Passage for review:
########

Gold futures suffered a loss for the session, but tallied a gain for the week, as traders eyed developments in the Russia-Ukraine war and an increasingly hawkish Federal Reserve. “The risk of the Russia-Ukraine war becoming [World War 3] is diminishing for the moment and the more immediate concern is the impact of more aggressive interest rates, especially on the economy,” said Edmund Moy, former director of the United States Mint and senior IRA strategist for gold and silver dealer U.S. Money Reserve.  

But Russian President Vladimir Putin is “a wild card, and the war can quickly get ugly and spread,” Moy said. Gold futures for April delivery fell 0.4% to settle at $1,954.20 an ounce on Comex, but prices based on the most-active contract still gained 1.3% for the week, according to Dow Jones Market Data.


Oil Futures

Oil futures finished the session higher, erasing earlier declines and boosting global prices by nearly 12% for the week, after reports of an attack on an oil facility in Saudi Arabia renewed concerns over global crude supplies. Prices for oil had been trading lower after European Union countries failed to agree on a ban on imports of Russian crude. Ongoing supply concerns, meanwhile, prompted prices to post their first weekly gain in three weeks.  

Yemen’s Houthi rebels attacked an oil depot in the Saudi city of Jeddah ahead of a Formula One race, the Associated Press reported, adding that the attack targeted the same fuel depot the Houthis attacked in recent days. “Reports of a hit on Saudi Aramco are coming at a time when supply risk is higher than it had been in years,” said Phil Flynn, senior market analyst at The Price Futures Group.

“This is only going to make the supply demand deficit worse.” West Texas Intermediate crude for May delivery rose 1.4% to settle at $113.90 a barrel on the New York Mercantile Exchange, with the contract finishing up 10.5% for the week, according to Dow Jones Market Data. May Brent crude, the global benchmark, added 1.4% at $120.65 a barrel on ICE Futures Europe, with prices up almost 12% for the week.



Major currencies were weaker against the US dollar in European and US trade. The Euro fell from highs near US$1.1030 to lows near US$1.0979 and was near session lows at the US close. The Aussie dollar fell from highs near US75.34 cents to lows near US74.94 cents and was near US75.12 cents at the US close. And the Japanese yen eased from 121.45 yen per US dollar to JPY122.20 and was near JPY122.06 at the US close.

########

(Recorded data)
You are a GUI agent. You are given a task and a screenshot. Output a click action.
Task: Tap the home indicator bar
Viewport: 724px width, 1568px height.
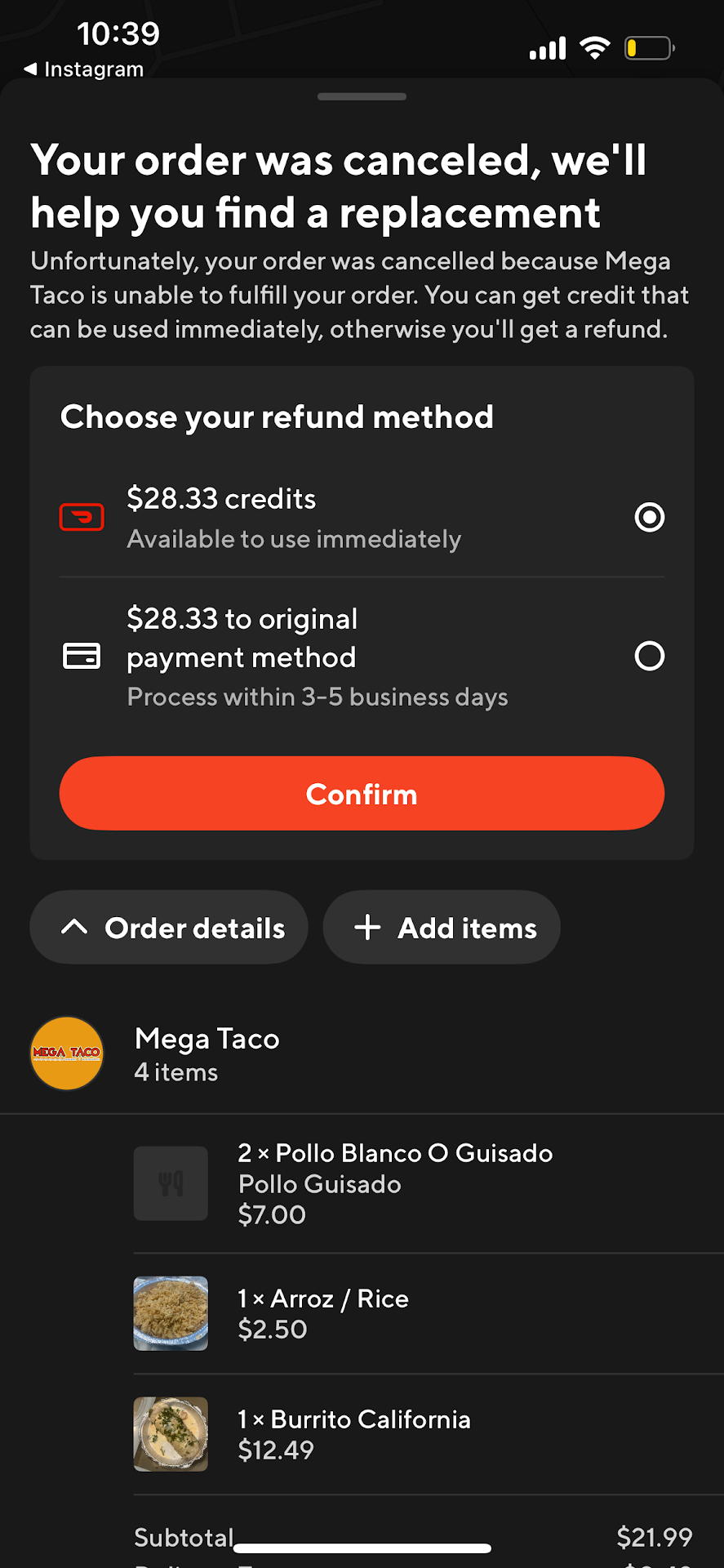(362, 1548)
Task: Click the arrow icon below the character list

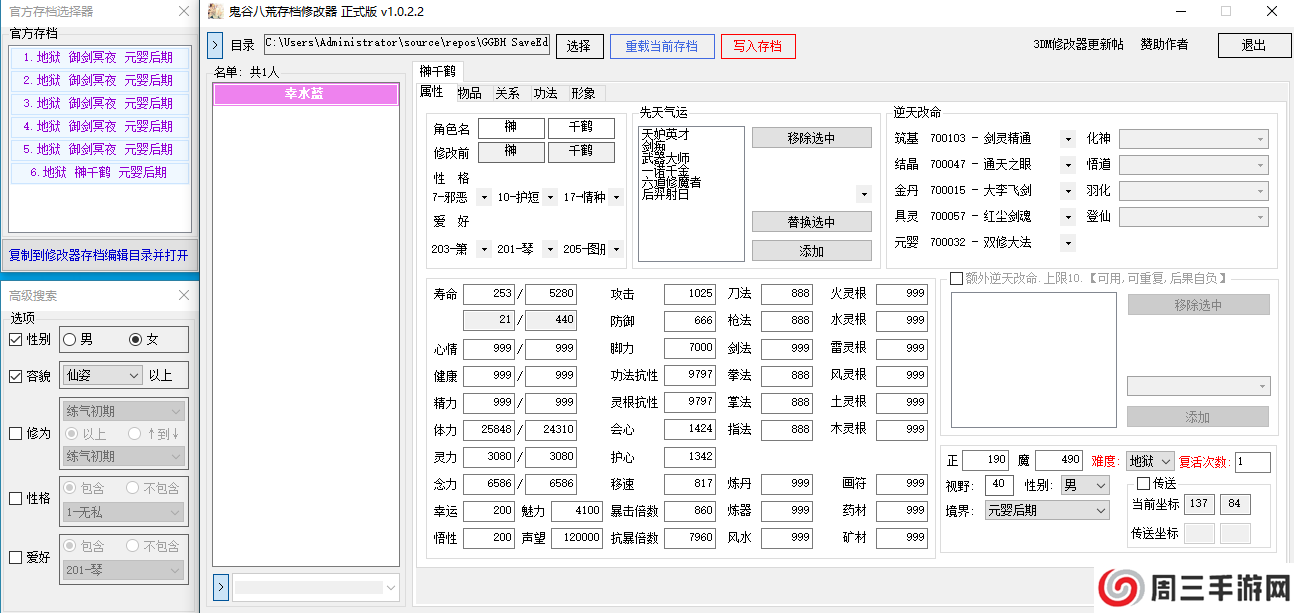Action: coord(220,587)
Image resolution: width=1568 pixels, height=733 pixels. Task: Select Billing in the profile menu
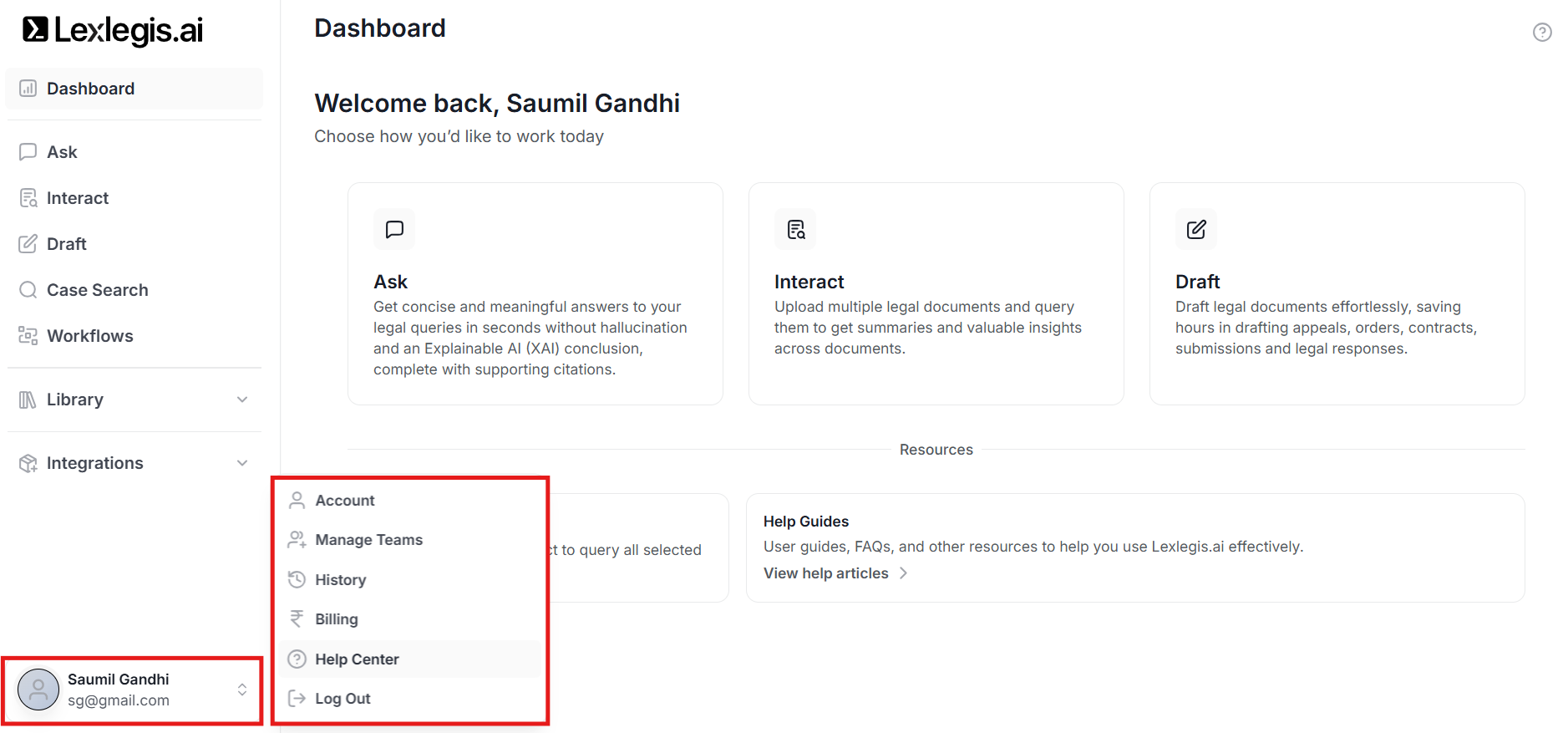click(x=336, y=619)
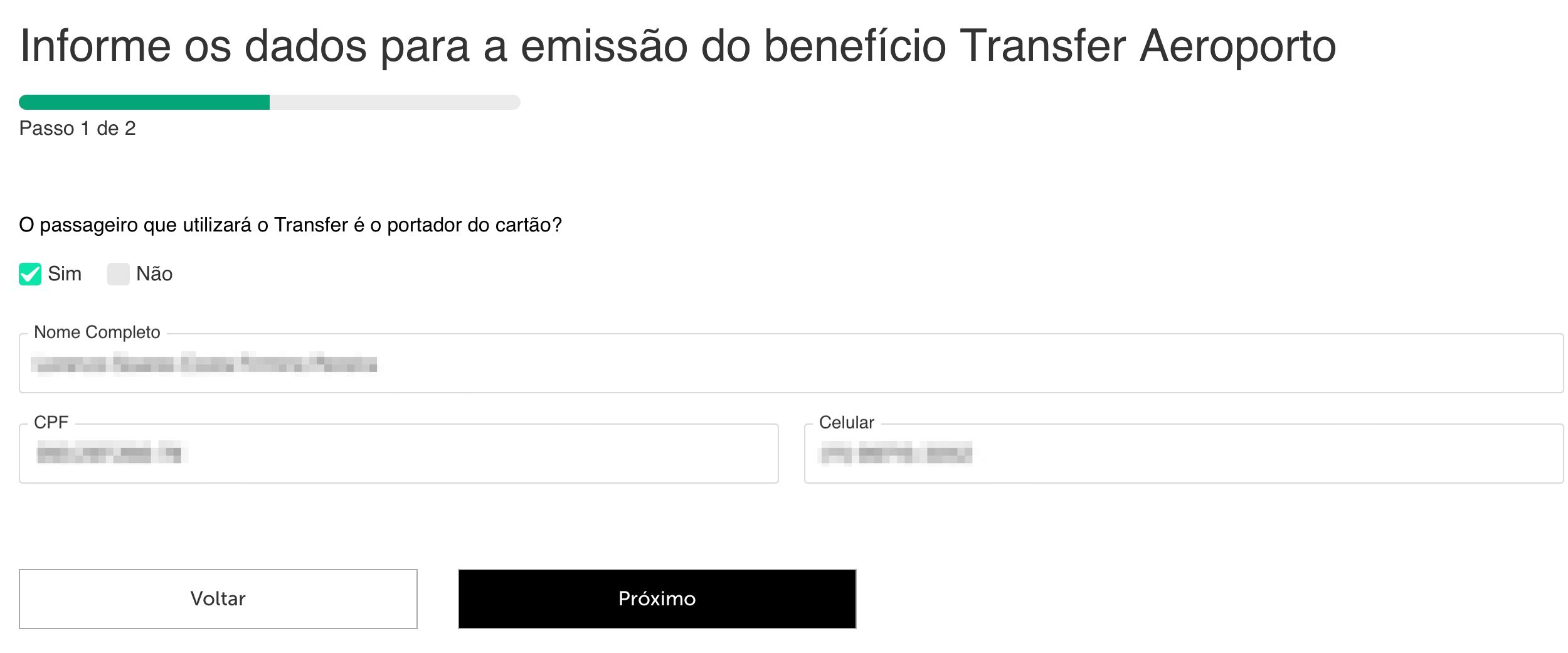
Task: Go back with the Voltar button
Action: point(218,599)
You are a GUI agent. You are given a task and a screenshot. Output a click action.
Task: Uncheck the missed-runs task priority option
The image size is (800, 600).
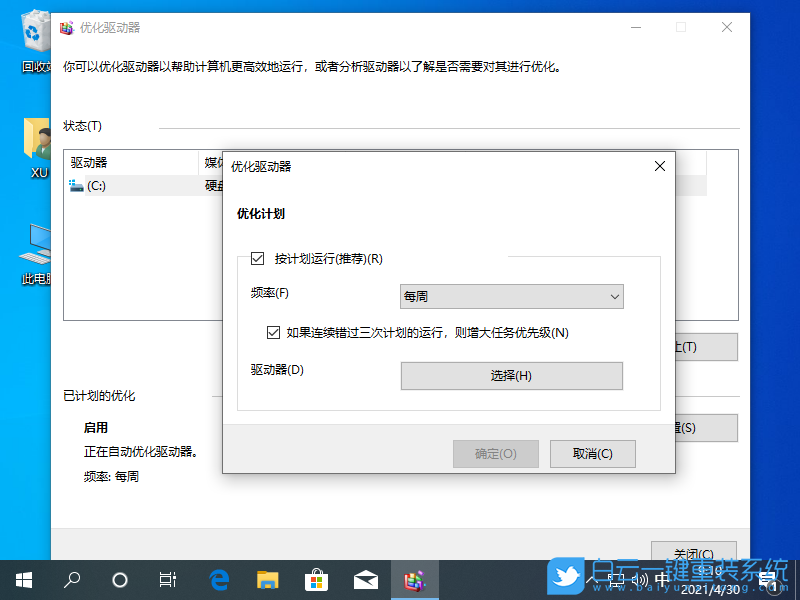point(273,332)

########

Work to be completed: Please write out everything in the market report from "Oil futures finished" down to "in three weeks.", and swap "erasing" for "reversing".

Task solution:
Oil futures finished the session higher, reversing earlier declines and boosting global prices by nearly 12% for the week, after reports of an attack on an oil facility in Saudi Arabia renewed concerns over global crude supplies. Prices for oil had been trading lower after European Union countries failed to agree on a ban on imports of Russian crude. Ongoing supply concerns, meanwhile, prompted prices to post their first weekly gain in three weeks.